Silicon Valley Becomes Punching Bag for Presidential Hopefuls

by Michelle Quinn


SAN FRANCISCO – U.S. presidential candidates have long come to Silicon Valley to raise money and, with a tech company campus as a backdrop, talk about innovation and the future.

But this year, things are different.

The 2020 presidential candidates are contending with the so-called “tech-lash,” the populist backlash against “Big Tech” over a host of issues, including data leaks, wealth accumulation, alleged erosion of worker rights, claims of censorship of conservative voices and concerns about the proliferation of extreme speech online.

Some political hopefuls are part of the tech-lash.

Recently, Pete Buttigieg, mayor of South Bend, Indiana, joined protesters outside Uber’s headquarters arguing for a new California bill that would make contract workers, like Uber drivers, employees. Other candidates, such as Senators Elizabeth Warren, Bernie Sanders and Kamala Harris, have also come out for the legislative measure.

Sanders has attacked technological innovations for upending local journalism and for what he calls biased policing, such as facial recognition technology. Warren says she would like to break up some of the tech giants.

“The area around these giants is referred to by venture capitalists investors as the ‘dead zone,’” Warren said during a CNN event. “You try to start up a business, you run the risk that Amazon steps in front of you or Google steps in front of you or buys you out before you get started.”

California senator

As California’s attorney general, Harris raised the issue of the lack of privacy policies on apps. So far, she has not made the tech industry a big issue in her national campaign.

But that may change.

When asked about the growth of companies such as Facebook, Harris told CNN, “There is no question in my mind that there needs to be serious regulation. … There needs to be more oversight; that has not been happening.”

Trump and Silicon Valley

President Donald Trump has led the way in puncturing tech’s one-time white hat image, hitting the industry hard on a range of issues, including allegedly censoring conservative voices online. He recently falsely claimed that Google manipulated votes.

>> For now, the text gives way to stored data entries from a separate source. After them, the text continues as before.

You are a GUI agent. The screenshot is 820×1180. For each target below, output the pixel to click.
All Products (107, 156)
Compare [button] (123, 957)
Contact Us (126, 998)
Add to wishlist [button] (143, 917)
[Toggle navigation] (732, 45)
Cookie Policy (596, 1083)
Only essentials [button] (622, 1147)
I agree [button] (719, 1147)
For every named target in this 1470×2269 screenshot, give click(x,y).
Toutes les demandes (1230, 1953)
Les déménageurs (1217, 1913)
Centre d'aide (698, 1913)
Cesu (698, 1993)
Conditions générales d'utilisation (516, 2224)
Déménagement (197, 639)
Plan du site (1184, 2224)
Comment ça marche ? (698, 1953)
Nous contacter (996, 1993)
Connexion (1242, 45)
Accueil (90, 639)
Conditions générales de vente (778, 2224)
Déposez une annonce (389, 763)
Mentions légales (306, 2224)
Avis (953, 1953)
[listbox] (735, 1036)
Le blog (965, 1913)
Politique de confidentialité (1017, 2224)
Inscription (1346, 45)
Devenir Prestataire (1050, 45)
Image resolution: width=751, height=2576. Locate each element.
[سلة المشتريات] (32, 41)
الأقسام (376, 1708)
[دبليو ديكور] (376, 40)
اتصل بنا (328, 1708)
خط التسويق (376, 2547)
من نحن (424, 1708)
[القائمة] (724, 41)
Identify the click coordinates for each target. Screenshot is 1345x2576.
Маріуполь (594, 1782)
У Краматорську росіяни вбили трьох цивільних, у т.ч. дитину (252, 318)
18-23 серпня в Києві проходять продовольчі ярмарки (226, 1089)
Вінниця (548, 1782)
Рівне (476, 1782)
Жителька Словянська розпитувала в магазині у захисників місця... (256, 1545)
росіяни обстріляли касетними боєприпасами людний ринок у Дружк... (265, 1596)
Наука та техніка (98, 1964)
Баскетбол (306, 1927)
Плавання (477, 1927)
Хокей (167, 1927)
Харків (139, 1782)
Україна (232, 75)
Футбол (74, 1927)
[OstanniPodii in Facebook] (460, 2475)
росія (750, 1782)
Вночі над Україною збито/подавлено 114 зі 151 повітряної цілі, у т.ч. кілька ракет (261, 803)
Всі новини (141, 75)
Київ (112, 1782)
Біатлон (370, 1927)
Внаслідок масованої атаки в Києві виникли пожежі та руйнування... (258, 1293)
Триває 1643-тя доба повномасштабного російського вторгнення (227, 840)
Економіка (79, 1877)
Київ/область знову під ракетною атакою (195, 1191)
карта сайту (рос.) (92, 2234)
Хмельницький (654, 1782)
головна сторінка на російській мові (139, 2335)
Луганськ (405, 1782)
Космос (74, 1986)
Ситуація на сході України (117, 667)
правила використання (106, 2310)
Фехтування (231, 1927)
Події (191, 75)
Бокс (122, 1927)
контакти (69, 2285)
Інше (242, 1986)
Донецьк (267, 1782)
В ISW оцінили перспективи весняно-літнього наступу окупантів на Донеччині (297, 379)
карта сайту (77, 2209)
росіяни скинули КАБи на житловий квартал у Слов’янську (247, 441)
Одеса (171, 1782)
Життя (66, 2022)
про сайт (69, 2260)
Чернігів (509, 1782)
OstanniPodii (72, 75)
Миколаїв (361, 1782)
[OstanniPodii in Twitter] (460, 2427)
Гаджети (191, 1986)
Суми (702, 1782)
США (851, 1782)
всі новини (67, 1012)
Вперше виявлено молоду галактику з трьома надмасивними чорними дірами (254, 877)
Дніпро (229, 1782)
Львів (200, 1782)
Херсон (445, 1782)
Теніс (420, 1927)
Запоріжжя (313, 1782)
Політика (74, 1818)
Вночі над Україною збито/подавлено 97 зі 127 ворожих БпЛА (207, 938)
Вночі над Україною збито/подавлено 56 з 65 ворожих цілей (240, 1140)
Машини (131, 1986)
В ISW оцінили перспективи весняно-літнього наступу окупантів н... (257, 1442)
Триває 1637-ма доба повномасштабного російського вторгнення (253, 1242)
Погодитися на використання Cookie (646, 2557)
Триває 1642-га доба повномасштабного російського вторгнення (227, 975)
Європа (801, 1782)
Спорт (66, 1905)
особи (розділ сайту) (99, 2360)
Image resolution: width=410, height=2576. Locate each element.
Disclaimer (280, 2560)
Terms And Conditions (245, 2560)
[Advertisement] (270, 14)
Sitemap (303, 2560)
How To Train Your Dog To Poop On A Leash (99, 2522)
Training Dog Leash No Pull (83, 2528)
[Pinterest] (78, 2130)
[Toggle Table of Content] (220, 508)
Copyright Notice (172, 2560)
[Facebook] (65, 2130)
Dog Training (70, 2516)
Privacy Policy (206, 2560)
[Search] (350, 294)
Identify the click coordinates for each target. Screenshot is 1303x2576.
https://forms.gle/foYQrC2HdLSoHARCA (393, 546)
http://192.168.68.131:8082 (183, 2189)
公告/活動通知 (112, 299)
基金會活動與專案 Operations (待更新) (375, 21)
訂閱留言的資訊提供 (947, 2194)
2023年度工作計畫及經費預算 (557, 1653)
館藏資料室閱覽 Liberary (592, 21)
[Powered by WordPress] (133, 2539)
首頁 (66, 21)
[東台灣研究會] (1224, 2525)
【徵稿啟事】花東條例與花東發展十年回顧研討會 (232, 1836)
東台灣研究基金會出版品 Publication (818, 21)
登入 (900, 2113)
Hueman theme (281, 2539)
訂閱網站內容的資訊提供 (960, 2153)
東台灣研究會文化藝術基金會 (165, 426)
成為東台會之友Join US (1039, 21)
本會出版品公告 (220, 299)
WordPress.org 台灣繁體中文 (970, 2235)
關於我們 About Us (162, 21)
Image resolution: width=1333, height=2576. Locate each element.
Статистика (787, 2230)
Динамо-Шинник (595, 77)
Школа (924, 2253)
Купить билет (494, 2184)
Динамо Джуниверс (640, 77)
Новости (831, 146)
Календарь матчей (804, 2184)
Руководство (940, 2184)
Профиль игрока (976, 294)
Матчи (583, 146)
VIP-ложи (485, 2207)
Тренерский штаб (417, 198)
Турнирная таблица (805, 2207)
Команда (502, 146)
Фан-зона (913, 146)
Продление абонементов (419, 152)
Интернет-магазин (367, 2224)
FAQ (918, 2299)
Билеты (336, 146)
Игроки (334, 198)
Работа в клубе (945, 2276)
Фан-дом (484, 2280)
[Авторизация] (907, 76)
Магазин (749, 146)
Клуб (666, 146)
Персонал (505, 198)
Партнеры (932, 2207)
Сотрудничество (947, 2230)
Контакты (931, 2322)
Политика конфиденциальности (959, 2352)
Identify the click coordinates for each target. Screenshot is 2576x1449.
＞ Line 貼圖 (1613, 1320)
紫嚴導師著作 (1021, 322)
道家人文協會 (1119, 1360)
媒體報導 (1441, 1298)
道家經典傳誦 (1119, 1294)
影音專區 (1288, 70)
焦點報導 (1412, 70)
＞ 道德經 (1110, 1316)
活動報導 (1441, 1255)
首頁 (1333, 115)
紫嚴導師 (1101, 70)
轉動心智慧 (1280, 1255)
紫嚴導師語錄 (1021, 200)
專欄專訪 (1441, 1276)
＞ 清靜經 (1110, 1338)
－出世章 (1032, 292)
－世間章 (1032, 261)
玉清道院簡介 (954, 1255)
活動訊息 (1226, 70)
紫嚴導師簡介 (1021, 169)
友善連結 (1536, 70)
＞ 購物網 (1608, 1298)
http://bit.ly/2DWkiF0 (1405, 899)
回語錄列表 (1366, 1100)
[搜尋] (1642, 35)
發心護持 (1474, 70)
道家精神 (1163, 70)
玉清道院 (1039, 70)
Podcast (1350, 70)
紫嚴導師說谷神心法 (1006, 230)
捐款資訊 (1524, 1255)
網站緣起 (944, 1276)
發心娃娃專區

But some candidates don’t want to mimic Trump’s style of conflict when it comes to tech.

When asked about the idea of breaking up Facebook, New Jersey Senator Cory Booker said, “That sounds more like a Donald Trump kind of thing.”

He added, “We do not need a president that is going to use their own personal beliefs and tell you which companies we should break up. … We need a president that’s going to enforce antitrust laws in this country, and I will be that person.”

Big tech — good or bad for America?

All this negative attention puts the tech industry in a bind, unsure which potential presidential hopeful might be an ally, said Lanhee Chen, who was head of policy for Republican Mitt Romney’s presidential campaign in 2012.

“Certainly there are still people who believe in the value of technology companies, who understand tech as an important industry, an important contributor to the economy,” Chen said. “But increasingly I think people’s views have become more nuanced. And unfortunately, for the technology companies, in many cases, more negative.”

There’s a danger, however, in attacking tech, said Donnie Fowler, a longtime Democratic consultant and now an adjunct professor at the University of San Francisco.

“The Democratic presidential candidates can’t come to Silicon Valley and attack technology and innovation broadly,” Fowler said. “You can’t come here and say that everything Silicon Valley is doing is bad for the country, bad for the economy, bad for Americans. Americans don’t even believe that.”

Tech CEO, employee divide

Campaign contributions offer a snapshot of the candidates and their relationship to the tech industry.

According to the Center for Responsive Politics, contributions from workers at Alphabet, the parent company of Google, or the organizations’ political action committee, were the highest contributors to Buttigieg and Warren.

In contrast, tech executives have given to Democrat moderates such as Booker and former Vice President and Democratic front-runner Joe Biden, both of whom have not made tech much of an issue, according to CNBC.

YouTube recommendation algorithm

Max Kaehn, a Google software engineer, who has donated to Warren and other candidates, said he welcomes politicians who criticize his employer and other tech giants.

“With great power comes great responsibility and the tech companies have great power. We should get some scrutiny over it,” he said.

Some areas to look at, Kaehn said, is Amazon’s treatment of its warehouse workers, Facebook’s use of data and YouTube, which is owned by his employer, Alphabet.

“I think we should be talking about the YouTube recommendation algorithm,” he said.

While YouTube’s algorithm hasn’t come up in the Democratic presidential debates, observers say issues like these, once seen as esoteric or niche, may become front and center, reflecting the country’s ambivalence about the growing role of technology in their lives.